Semantics is a single noun, but it clearly doesn’t denote a single thing. It’s a cover term for our ignorance. So our goal really, if we want to have any feelings of success, shouldn’t be to solve the problem of semantics. It should be to isolate substructures within that complex or cultivate regions within that area and make them understood, knowing full well all the while that as we do so, they will cease to be regarded as covered by the term semantics. They may not be semantics, but they will still be useful things to be able to do.

One form in which the problem of semantics presents itself is the problem of design, the problem of modeling. What is the right way, a friend of mine asked me recently, to design a language? How do I teach the guys who work for me, the ones who actually design the markup languages, how to do it right? How do I tell them how to tell the difference between a good markup design and a bad one? When I ask the question that way, I am very pessimistic because I think the short story is that good design involves hard thinking. And that means it’s just hard.

Also, things seem to be getting worse. In 1992, at least according to the record of my talk, we thought we were nearing consensus on what counted as good design for markup languages. But the community has grown — the number of people involved in design has grown — and there is a lot of suboptimal XML out there. That was one of the main themes of the W3Quebec nocturne the other night here. Just how bad is the XML that you have seen in the wild? And the answer is: on the whole, pretty bad, some of it. There were some really outstanding examples of ugly vocabularies out there.

I became aware, while thinking about this, that although we may not be able to solve the core problem, we may be able to make progress on it if we give ourselves better tools. Thinking is hard, and we don’t have the capability to automate it, at least not now, not until our friends in the AI department have finished eliminating the field of AI and actually created artificial intelligence. Until they do that, we may not be able to directly support hard thinking. But any design involves both hard thinking and a lot of bookkeeping, and if we can make better tools for the bookkeeping and for visualizing the results of designs, we may be able to make it easier for bears of middling brain to do good design.

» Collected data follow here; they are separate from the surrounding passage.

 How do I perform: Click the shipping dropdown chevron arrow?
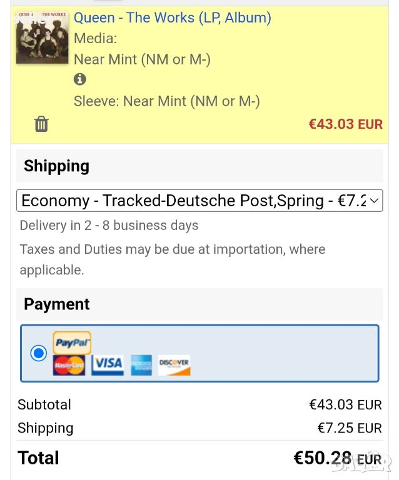[374, 201]
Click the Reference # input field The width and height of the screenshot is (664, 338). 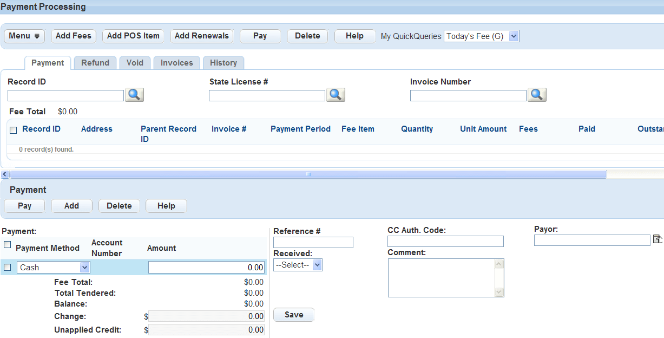[313, 242]
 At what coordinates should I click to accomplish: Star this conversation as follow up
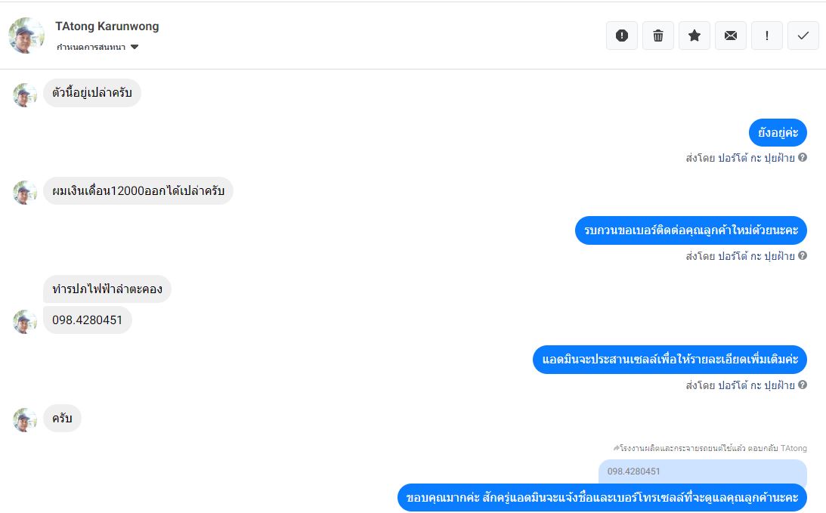[x=695, y=36]
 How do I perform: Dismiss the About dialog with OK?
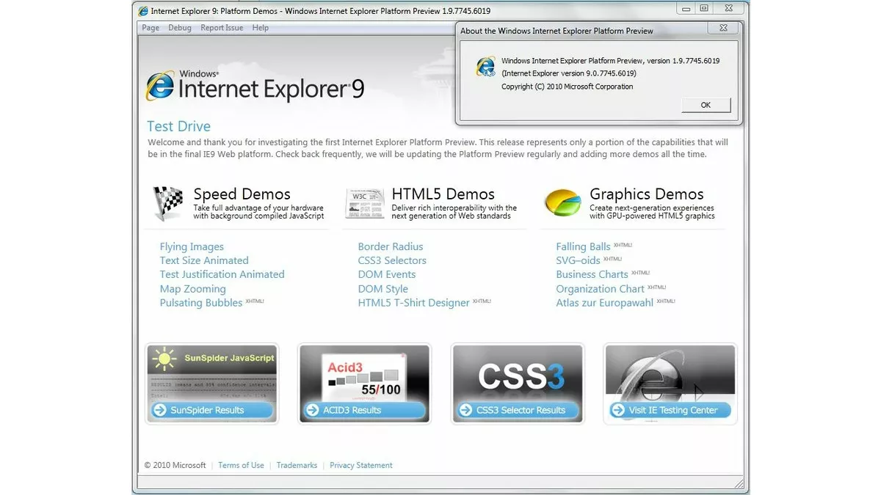coord(705,105)
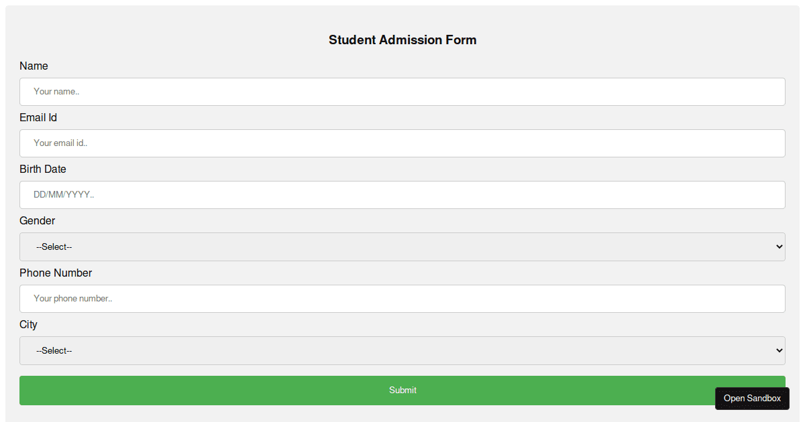Click the 'Name' field label

tap(34, 66)
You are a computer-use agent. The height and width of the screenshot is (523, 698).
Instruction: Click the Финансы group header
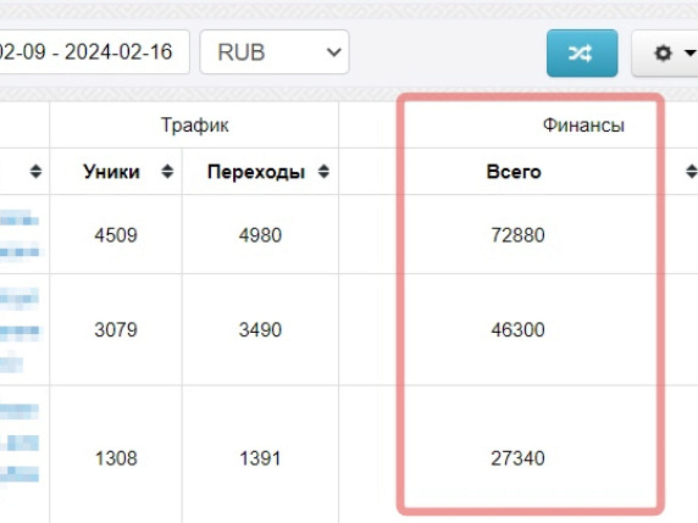pyautogui.click(x=583, y=125)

In that context, it seems to be a shame that although a number of people have mentioned the importance of prose documentation over the course of this conference, text and documentation tools and styles and procedures don’t seem to get much play. In a way, that is a shame. Another prospect that is frequently mentioned in this connection is compact syntaxes. I’m of two minds about compact syntaxes, partly because when I committed to SGML and XML, I committed hard, and syntax without angle brackets makes me nervous, you know. The road to hell is paved with compact syntax. But a lot of people like them a lot, and certainly the one-to-one mappability between the XML representation of RELAX NG schemas and the compact syntax does seem to have prevented the worst from happening there. And compact syntaxes do have the advantage that they allow you to get more information within the visual field of the person doing the hard thinking than is otherwise feasible with a verbose notation, and if there is one thing we have learned from reading Edward Tufte, it is that getting more information into the visual field in a tractable form is a good thing to do.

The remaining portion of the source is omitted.